Uno studio del 2015, finanziato dalla Defense Advanced Research Projects Agency (Darpa) degli Stati Uniti ha dimostrato la possibilità di connettere un laptop a due veicoli di due diversi costruttori, inviare comandi alle Electronic control unit (Ecu) attraverso il controller area network (Can) e controllare così il motore, i freni, lo sterzo e altre componenti critiche. A questo primo test di connessione, ne è seguito un altro che ha dimostrato la possibilità di attaccare 21 modelli di auto di 10 diversi produttori e ha indicato i diversi livelli di sicurezza per ciascun veicolo rispetto a differenti entry point wireless, punti di controllo e tipi di computer. Questo esperimento riguarda gli aspetti fisici, ma altre verifiche hanno evidenziato che i dati provenienti dal veicolo possono essere utilizzati dai costruttori non solo per aumentare la performance o i servizi al cliente, ma anche per altri fini con forti rischi di violazione della privacy. Queste evidenze hanno spinto il senatore Usa Edward J. Markey a inviare una lettera ai principali produttori di auto per chiedere quali siano le tecnologie prevalentemente utilizzate e cosa si stia facendo e si farà per renderle sicure rispetto ad attacchi hacker e per garantire la privacy delle informazioni del guidatore. Nel report “Tracking & Hacking: Security & Privacy Gaps Put American drivers at Risk”, vengono analizzate le risposte ricevute, che lasciano molte perplessità sul grado di consapevolezza dei grandi costruttori di auto e la loro capacità di affrontare seriamente il problema.
Nessuna news di hacking non sempre è una good news
Particolarmente preoccupante è il fatto che nessuno dei costruttori di auto sia stato in grado di riportare incidenti di hacking. Questo non significa che non ce ne siano stati ma che probabilmente non sono stati rilevati o vengono tenuti nascosti. La mancanza di informazioni sulle violazioni, che riguarda in generale il campo IoT, è evidenziata anche dal Report Verizon “2015 Data Breach Investigations”, dove si ricorda che, anche se si ha notizia e sono stati pubblicizzati solo test di ricerca, attacchi a dispositivi connessi (utilizzando la connettività radio frequency o Gsm) sono stati realizzati anche nel mondo reale.
Di fatto i sempre più sofisticati sistemi di connettività a bordo veicolo sono diventati un mezzo per vendere auto più care e aumentare il market share, ma lo sviluppo del software e la security non sono la core competence dei produttori di auto, che spesso non sanno o non possono gestire problemi di sicurezza basati sull’It.
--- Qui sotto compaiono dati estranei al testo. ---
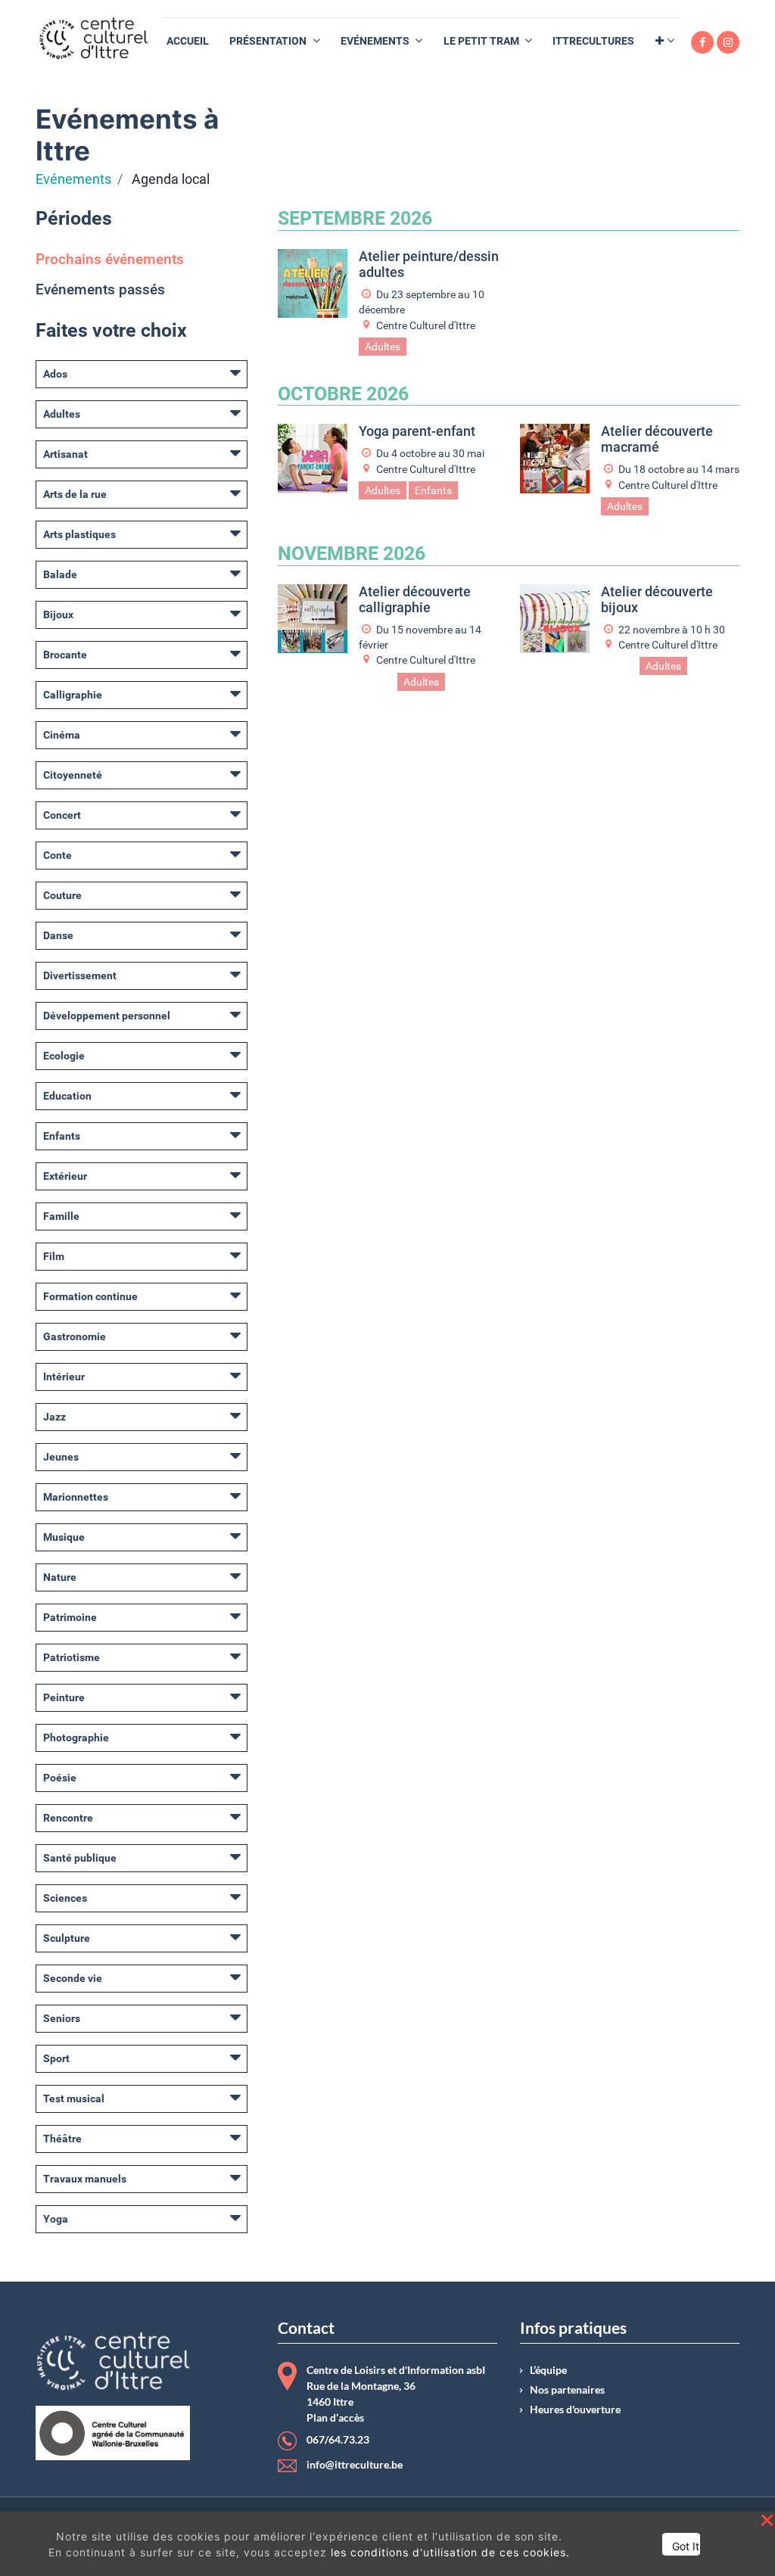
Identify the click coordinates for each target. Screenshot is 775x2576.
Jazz (54, 1417)
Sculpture (66, 1938)
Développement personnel (106, 1016)
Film (53, 1256)
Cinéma (61, 735)
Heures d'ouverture (575, 2409)
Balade (60, 574)
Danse (58, 935)
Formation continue (90, 1296)
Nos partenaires (567, 2390)
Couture (62, 895)
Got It (685, 2546)
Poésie (59, 1778)
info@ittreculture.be (355, 2465)
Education (67, 1096)
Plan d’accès (335, 2418)
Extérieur (65, 1176)
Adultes (61, 414)
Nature (59, 1577)
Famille (61, 1216)
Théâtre (62, 2139)
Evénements (73, 179)
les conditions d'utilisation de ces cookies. (450, 2552)
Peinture (64, 1697)
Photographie (76, 1737)
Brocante (65, 655)
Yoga (55, 2219)
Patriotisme (71, 1657)
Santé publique (80, 1858)
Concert (62, 815)
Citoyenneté (72, 775)
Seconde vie (72, 1978)
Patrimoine (70, 1617)
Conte (57, 855)
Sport (56, 2058)
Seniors (61, 2018)
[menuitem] (188, 41)
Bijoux (58, 614)
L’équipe (548, 2370)
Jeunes (61, 1457)
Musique (64, 1537)
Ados (55, 374)
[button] (664, 41)
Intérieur (64, 1376)
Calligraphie (72, 695)
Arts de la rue (75, 494)
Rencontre (68, 1818)
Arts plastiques (79, 534)
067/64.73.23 (338, 2440)
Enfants (61, 1136)
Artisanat (65, 454)
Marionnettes (75, 1497)
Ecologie (64, 1056)
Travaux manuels (84, 2179)
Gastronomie (74, 1336)
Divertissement (80, 975)
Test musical (73, 2098)
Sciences (65, 1898)
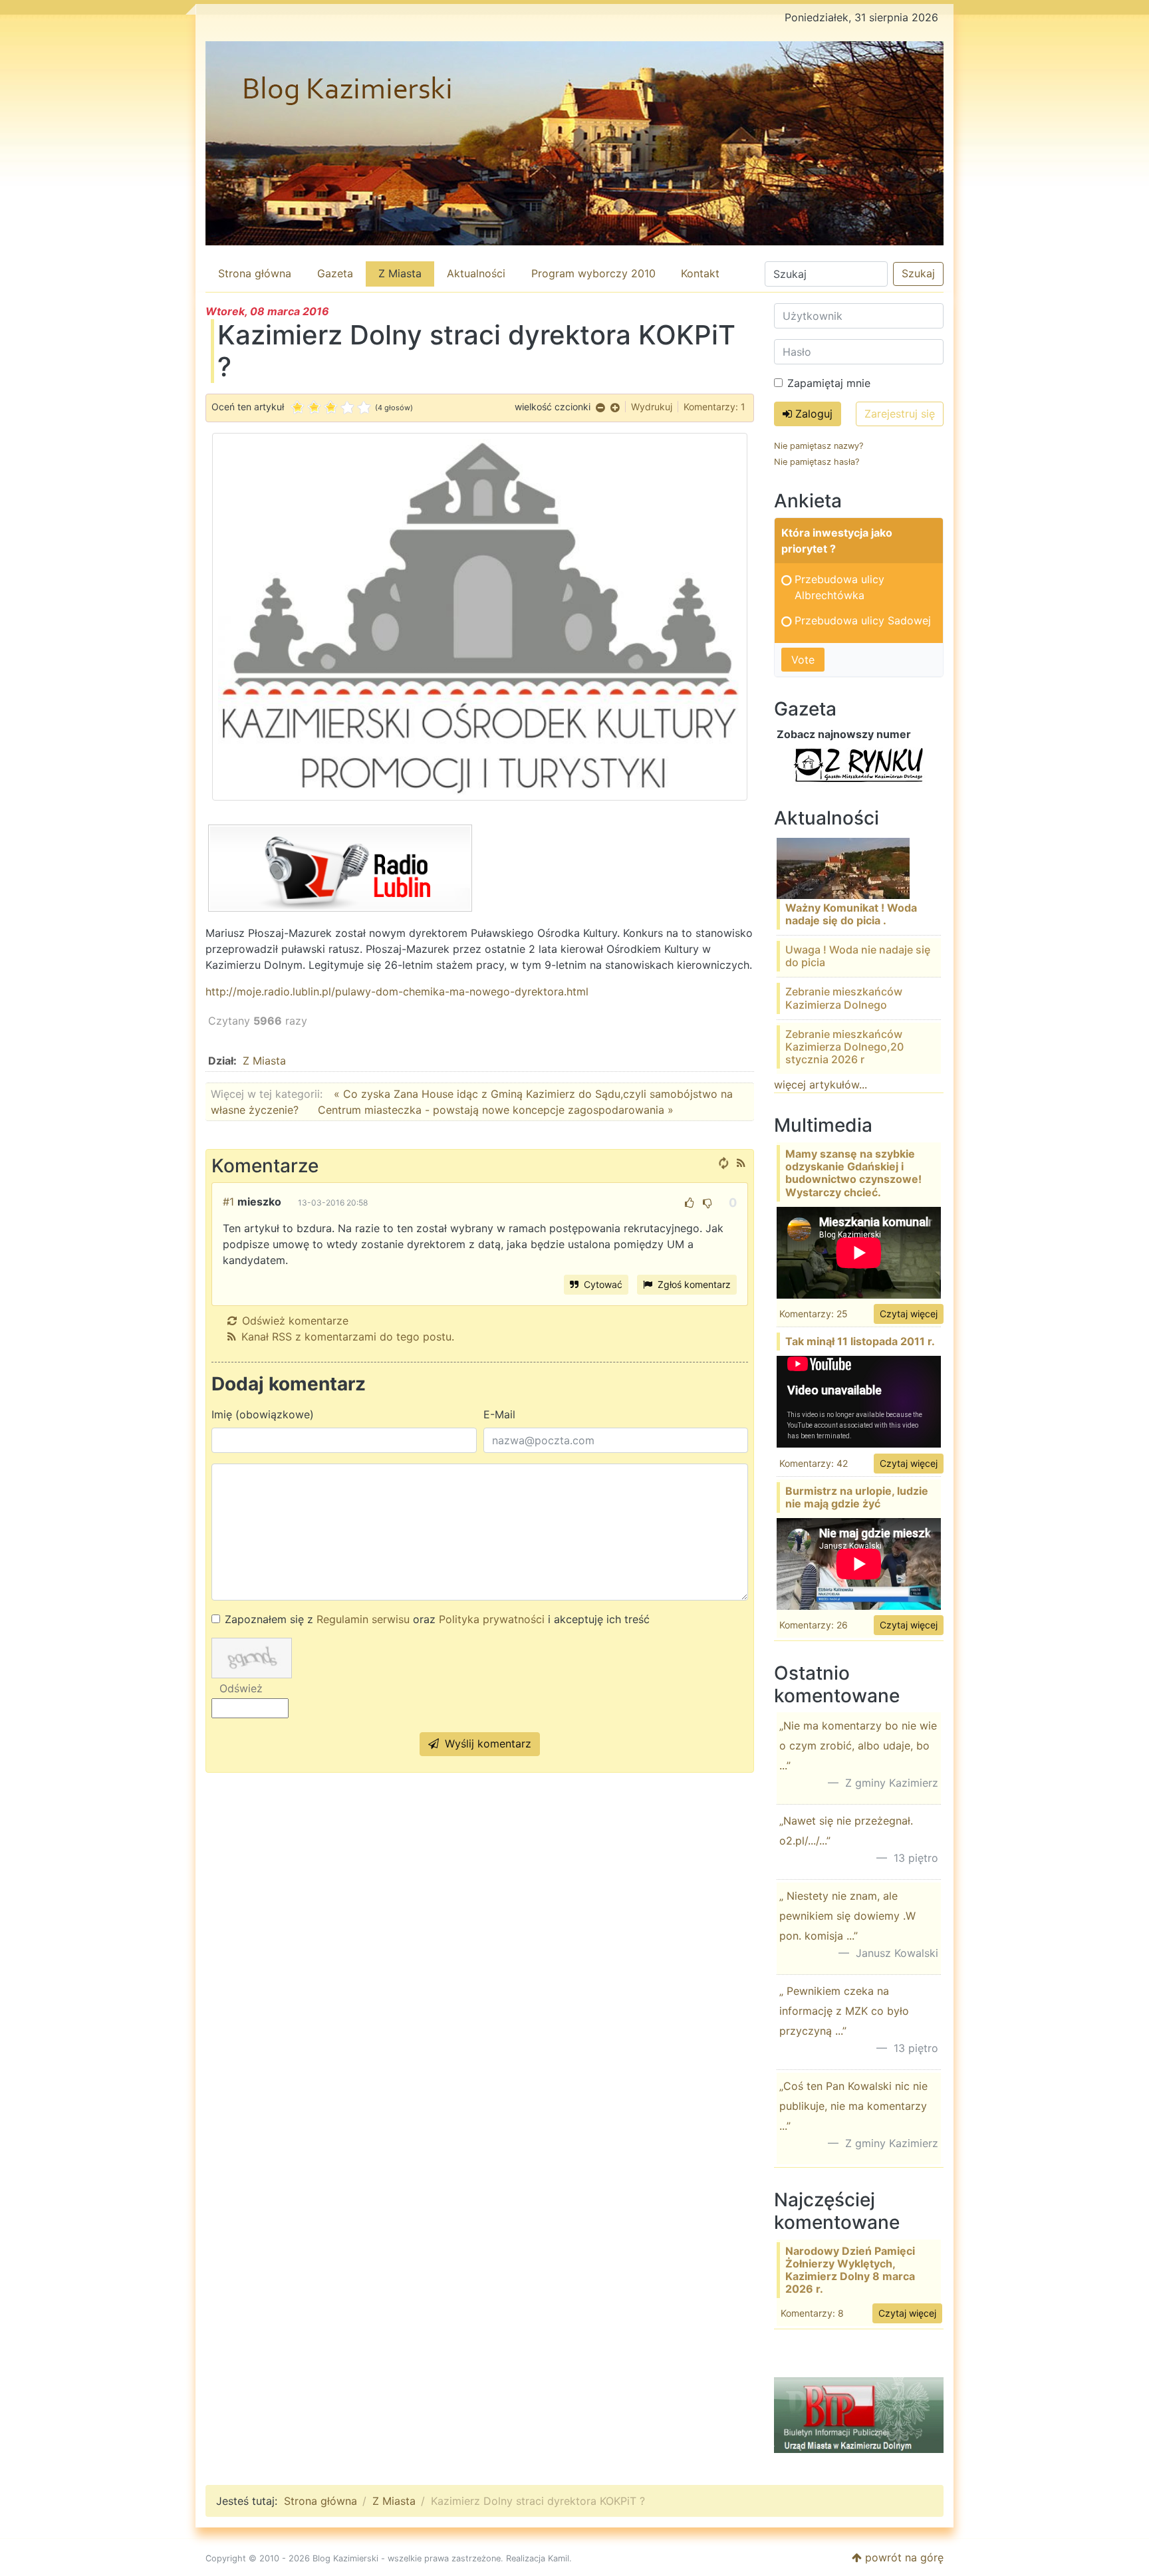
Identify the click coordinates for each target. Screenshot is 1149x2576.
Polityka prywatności (492, 1619)
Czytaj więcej (909, 1313)
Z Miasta (400, 273)
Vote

L’home automation piace anche a ladri e cyber criminali
Un altro tipo di rischio riguarda l’uso domestico delle tecnologie IoT, che servono per facilitarci la vita, ma vanno usate consapevolmente. In questo caso sono già stati evidenziati attacchi e vulnerabilità a tutto campo per quanto riguarda i dispositivi connessi, le relative app mobile e i servizi cloud: nel 2014, ad esempio, un sito web russo ha reso pubblici filmati in streaming da circa 10mila webcam private, Tv a circuito chiuso e persino sistemi di monitoraggio per neonati da 250 paesi.
Sempre secondo il report Verizon, già nel 2012, un ricercatore della sicurezza aveva dimostrato come sia possibile prendere controllo dei sistemi di alimentazione elettrica di un palazzo, per il riscaldamento dell’acqua, il lavaggio delle auto, dei semafori e dei parchi eolici, con conseguenti rischi anche per la sicurezza fisica delle persone.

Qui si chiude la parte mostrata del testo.